EXERCISE AIM: Find each line below that contains the string "target", and copy those lines in full.

INFORMATION SUPPLIED:
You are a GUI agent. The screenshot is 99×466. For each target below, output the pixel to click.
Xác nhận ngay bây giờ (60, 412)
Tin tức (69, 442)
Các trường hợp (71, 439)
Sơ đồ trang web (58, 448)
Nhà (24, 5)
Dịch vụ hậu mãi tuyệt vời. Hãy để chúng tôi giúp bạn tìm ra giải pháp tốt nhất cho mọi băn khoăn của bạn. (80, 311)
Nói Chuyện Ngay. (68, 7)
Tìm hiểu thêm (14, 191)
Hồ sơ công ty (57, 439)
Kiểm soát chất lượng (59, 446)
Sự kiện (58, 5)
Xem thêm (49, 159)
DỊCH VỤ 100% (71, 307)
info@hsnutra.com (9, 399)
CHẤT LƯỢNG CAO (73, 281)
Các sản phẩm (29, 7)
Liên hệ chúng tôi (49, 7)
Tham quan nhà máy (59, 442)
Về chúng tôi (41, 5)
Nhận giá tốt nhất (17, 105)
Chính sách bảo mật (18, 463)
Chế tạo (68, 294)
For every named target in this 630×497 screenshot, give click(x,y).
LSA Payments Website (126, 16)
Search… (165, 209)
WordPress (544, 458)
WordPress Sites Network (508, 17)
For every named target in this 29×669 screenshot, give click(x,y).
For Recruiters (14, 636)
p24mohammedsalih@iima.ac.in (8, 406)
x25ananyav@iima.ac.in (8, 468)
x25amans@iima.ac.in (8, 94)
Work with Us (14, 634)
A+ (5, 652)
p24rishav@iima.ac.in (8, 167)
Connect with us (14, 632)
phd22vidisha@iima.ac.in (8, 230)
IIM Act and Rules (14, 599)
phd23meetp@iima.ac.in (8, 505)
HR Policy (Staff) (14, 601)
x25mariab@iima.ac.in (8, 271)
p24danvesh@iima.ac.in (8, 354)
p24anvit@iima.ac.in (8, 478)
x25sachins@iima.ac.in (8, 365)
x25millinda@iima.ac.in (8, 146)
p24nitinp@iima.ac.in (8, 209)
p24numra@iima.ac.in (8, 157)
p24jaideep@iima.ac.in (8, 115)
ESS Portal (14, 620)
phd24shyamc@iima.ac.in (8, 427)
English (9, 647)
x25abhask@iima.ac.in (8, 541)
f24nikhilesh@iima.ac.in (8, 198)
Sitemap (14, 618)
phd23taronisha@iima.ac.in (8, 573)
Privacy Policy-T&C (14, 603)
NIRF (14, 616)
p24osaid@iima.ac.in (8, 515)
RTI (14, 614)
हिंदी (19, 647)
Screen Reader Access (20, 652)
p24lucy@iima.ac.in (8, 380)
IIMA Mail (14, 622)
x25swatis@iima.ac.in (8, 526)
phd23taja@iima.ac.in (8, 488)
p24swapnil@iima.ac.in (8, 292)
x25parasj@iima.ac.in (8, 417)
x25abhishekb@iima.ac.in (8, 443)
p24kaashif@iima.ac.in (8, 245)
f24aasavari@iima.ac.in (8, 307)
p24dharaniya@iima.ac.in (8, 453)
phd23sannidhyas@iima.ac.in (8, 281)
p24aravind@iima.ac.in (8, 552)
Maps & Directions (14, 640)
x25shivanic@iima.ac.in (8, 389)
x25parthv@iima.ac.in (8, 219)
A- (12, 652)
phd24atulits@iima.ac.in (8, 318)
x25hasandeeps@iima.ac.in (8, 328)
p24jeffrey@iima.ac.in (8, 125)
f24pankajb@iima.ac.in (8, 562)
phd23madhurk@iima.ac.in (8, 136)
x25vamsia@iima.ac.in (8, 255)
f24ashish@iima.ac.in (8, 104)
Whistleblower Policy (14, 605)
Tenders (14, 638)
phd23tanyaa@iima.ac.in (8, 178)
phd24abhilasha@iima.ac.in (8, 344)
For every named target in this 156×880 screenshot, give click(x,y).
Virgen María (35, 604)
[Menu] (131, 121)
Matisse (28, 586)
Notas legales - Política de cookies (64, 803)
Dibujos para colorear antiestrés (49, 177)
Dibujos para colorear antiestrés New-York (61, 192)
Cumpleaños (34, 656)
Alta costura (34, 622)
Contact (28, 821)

THE RESULT:
You are a GUI agent. The screenshot is 99×466. For each target below, output the pixel to click.
For every named target in this 630×497 screenshot, give click(x,y).
For every named target in this 29×669 screenshot, give click(x,y).
For every named target in this 156×880 screenshot, give click(x,y).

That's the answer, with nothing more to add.